Però stavolta Rachael ha un tipo di “presenza” diversa rispetto agli altri personaggi. È una sorta di spirito, una figura atipica per Resident Evil ma al contempo nuova e fresca, di cui siamo molto soddisfatti.

Nakanishi:

È vero. In quel caso ci siamo un po’ discostati dalla vera essenza di Resident Evil.

Hori:

Ma suppongo che tutti coloro che ci hanno lavorato abbiano una qualche idea sull’essenza della serie.

Iwata:

Possono esserci dei punti in comune, ma è impossibile che tutti la pensino esattamente allo stesso modo.

Iwata Asks
Nakanishi:

Sì... anche quando si parla di bio-realismo, ognuno ne dà una spiegazione diversa! (ride)

Hori:

Io, ad esempio, non ho una teoria specifica sul genere horror, dunque realizzo i giochi basandomi sul concetto della casa degli orrori nei parchi di divertimenti.

Iwata:

Oh, quindi è questo il concetto alla base del level design.

Hori:

Esatto.
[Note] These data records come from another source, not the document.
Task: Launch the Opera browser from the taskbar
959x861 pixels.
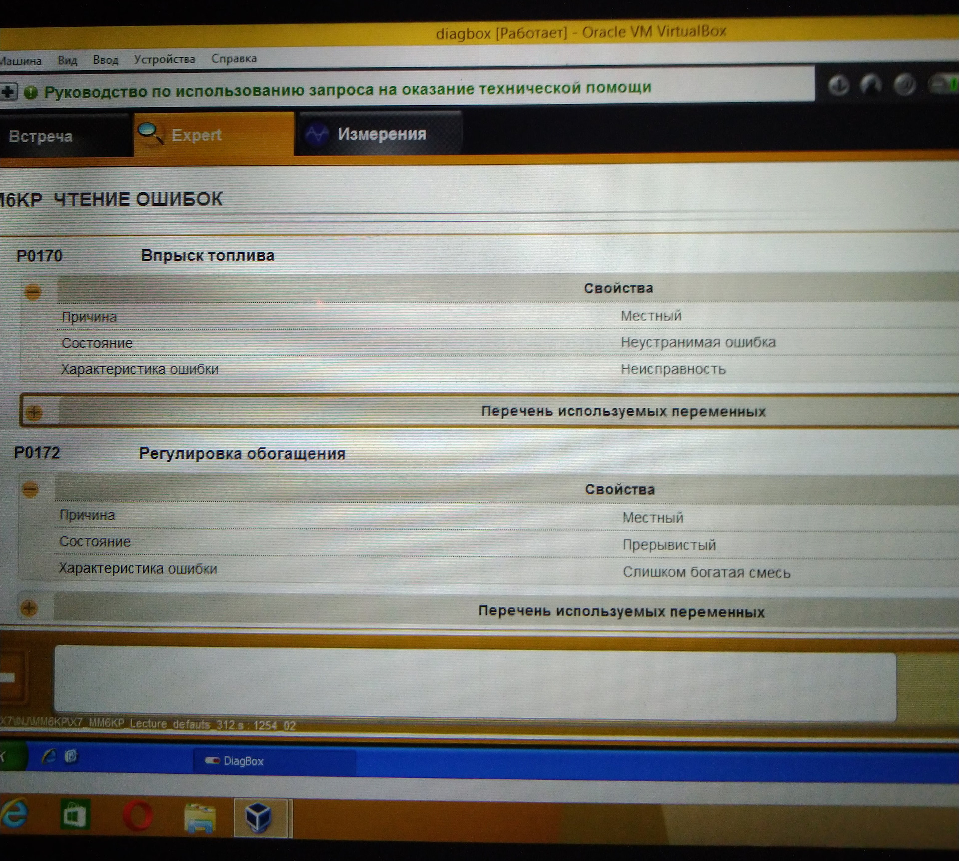Action: (x=137, y=816)
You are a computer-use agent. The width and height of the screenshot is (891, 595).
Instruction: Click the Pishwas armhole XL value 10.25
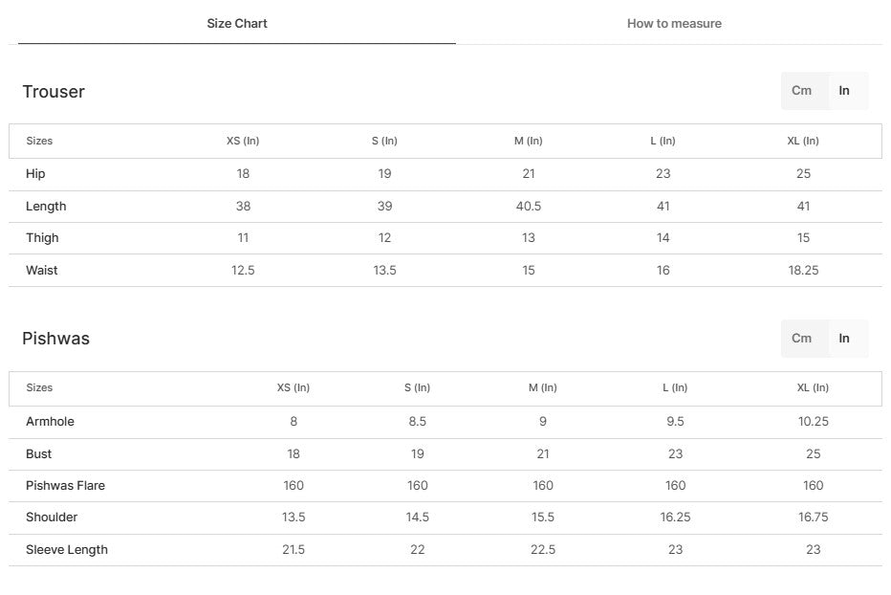(x=813, y=422)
Analogamente, a livello di sonoro anche Suzuki-san opera, credo, seguendo le sue idee.

Kawata:

È per questo che è nata l’idea del pianoforte. Come ho detto prima, anch’io all’inizio sono rimasto sorpreso.

Suzuki:

È solo la prima cosa che mi è venuta in mente! (ride) Se la musica fosse stata troppo sofisticata l’atmosfera non sarebbe stata horror, e questo avrebbe alterato l’equilibrio del gioco. Ho quindi provato a comporre una musica che avesse un “sapore antico” ma, allo stesso tempo, fosse innovativa.